Il ne faut pas conseiller aux invalides de rester inactifs. Le repos absolu peut éloigner une maladie sérieuse dans certains cas de surmenage intense, mais dans les cas d’invalidité chronique, il est rarement nécessaire de suspendre toute activité.

Les surmenés intellectuels devraient chasser de leur esprit toute pensée fatigante, mais sans en arriver à s’interdire toute activité mentale. Beaucoup ont tendance à considérer leur condition comme plus mauvaise qu’elle ne l’est en réalité. Cet état d’esprit est défavorable à la guérison et ne doit pas être encouragé.

Les pasteurs, les professeurs, les étudiants ou autres intellectuels sont souvent malades en raison d’un surmenage cérébral non tempéré par l’exercice physique. Ils auraient besoin d’une vie plus active. Des habitudes strictement tempérantes, jointes à des exercices appropriés, assureraient à tous les travailleurs intellectuels la vigueur mentale et physique et leur donneraient une grande puissance d’endurance.

Ceux que les travaux physiques ont épuisés ne devraient pas être encouragés à abandonner toute activité manuelle. Mais, pour être bienfaisante, il faut que leur besogne soit systématique et agréable. L’exercice en plein air est le meilleur; il doit être fait de manière à fortifier les organes affaiblis; il importe de s’y adonner avec plaisir. Que le travail manuel ne dégénère jamais en une corvée désagréable.

Lorsque les malades n’ont rien pour occuper leur temps et leur attention, ils concentrent leurs pensées sur eux-mêmes, et deviennent pessimistes et irritables. Ils se complaisent à broyer du noir, croient que leur état est pire qu’il n’est en réalité, et qu’ils sont incapables de faire quoi que ce soit.

Dans tous les cas, un exercice physique bien dirigé serait un remède efficace; il est même parfois indispensable à la guérison. La volonté et le travail manuel vont de pair, et ce dont ces invalides ont surtout besoin, c’est de force de volonté. Lorsque celle-ci est affaiblie, l’imagination s’exalte et la résistance à la maladie est impossible.

L’oisiveté est le plus grand de tous les maux qui puissent affliger la plupart des invalides. Un emploi facile et utile, qui ne fatigue ni l’esprit ni le corps, a une heureuse influence sur l’un et l’autre. Il fortifie les muscles, améliore la circulation du sang et donne au malade la satisfaction de savoir qu’il n’est pas tout à fait inutile dans ce monde affairé. Au début, il ne pourra peut-être pas faire grand-chose, mais il verra augmenter rapidement ses forces, et on pourra lui confier un travail plus pénible.

L’exercice est favorable aux dyspeptiques, car il communique une saine émulation aux organes digestifs. Tout travail cérébral intense et tout exercice physique violent après les repas entravent la digestion; mais une courte promenade, la tête droite et les épaules rejetées en arrière, est très profitable.

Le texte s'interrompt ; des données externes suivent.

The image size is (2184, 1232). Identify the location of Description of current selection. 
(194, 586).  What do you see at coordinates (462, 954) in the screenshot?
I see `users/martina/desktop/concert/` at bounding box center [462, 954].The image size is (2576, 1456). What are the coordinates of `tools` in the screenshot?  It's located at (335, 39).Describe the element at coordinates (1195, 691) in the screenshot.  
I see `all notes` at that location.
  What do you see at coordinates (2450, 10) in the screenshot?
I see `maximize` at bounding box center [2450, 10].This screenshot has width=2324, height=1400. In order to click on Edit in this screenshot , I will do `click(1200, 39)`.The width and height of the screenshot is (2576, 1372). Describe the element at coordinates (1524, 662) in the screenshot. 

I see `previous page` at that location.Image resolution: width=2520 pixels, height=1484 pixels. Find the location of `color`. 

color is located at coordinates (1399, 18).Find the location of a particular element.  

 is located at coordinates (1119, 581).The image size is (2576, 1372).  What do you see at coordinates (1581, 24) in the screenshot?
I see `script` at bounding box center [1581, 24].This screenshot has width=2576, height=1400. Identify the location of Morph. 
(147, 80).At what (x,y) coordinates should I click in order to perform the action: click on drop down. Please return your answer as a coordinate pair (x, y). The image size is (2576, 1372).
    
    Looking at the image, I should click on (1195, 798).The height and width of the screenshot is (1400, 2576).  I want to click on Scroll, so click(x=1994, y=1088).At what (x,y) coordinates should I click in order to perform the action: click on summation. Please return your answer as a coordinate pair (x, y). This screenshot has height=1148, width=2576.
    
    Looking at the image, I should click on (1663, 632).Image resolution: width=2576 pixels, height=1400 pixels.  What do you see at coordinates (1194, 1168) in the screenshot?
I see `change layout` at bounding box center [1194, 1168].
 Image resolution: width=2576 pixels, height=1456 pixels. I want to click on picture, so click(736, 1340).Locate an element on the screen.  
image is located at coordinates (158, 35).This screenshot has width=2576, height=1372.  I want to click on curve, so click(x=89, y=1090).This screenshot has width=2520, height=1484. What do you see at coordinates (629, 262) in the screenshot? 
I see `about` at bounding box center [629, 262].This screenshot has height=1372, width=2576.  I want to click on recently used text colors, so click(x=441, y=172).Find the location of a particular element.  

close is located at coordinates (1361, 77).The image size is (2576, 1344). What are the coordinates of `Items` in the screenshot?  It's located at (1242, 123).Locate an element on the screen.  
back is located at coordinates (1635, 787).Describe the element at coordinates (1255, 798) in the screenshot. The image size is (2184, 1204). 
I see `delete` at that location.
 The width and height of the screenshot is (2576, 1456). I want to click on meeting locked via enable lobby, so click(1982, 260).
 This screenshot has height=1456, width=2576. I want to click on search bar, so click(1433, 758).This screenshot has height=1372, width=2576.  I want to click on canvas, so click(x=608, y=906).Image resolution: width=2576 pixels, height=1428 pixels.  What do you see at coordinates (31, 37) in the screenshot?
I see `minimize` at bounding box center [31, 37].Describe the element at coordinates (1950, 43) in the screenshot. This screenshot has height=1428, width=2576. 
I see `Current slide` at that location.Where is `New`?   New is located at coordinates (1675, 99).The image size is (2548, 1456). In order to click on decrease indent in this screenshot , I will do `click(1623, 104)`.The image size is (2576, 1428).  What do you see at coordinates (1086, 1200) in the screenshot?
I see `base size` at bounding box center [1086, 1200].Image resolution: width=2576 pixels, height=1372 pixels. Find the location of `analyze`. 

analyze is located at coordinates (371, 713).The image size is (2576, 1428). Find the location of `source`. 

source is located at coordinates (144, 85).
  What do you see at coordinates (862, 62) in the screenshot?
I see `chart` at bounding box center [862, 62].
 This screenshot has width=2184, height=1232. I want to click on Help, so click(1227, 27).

Malgré tout ce qui a été dit ou écrit concernant l’importance de l’exercice physique, beaucoup le négligent encore. L’embonpoint chez plusieurs provient de l’encrassement de leur organisme par des déchets non éliminés. D’autres s’affaiblissent et maigrissent parce que leurs forces vitales sont épuisées par les efforts nécessaires à l’assimilation d’un excès de nourriture. Le foie est surmené dans son rôle de purificateur du sang, et la maladie s’ensuit.

Les sédentaires devraient faire chaque jour, hiver comme été, de l’exercice en plein air, lorsque le temps le permet. La marche est préférable à la bicyclette ou à la voiture, parce qu’elle met en mouvement un plus grand nombre de muscles; elle oblige les poumons à respirer profondément, car on ne peut marcher rapidement sans les remplir d’air. Un tel exercice serait souvent meilleur qu’un remède.

Les médecins ordonnent parfois un voyage sur l’océan, une saison aux eaux, un changement de climat, alors que, dans bien des cas, une nourriture frugale et un exercice agréable et sain rendraient la santé au malade, tout en lui épargnant du temps et de l’argent.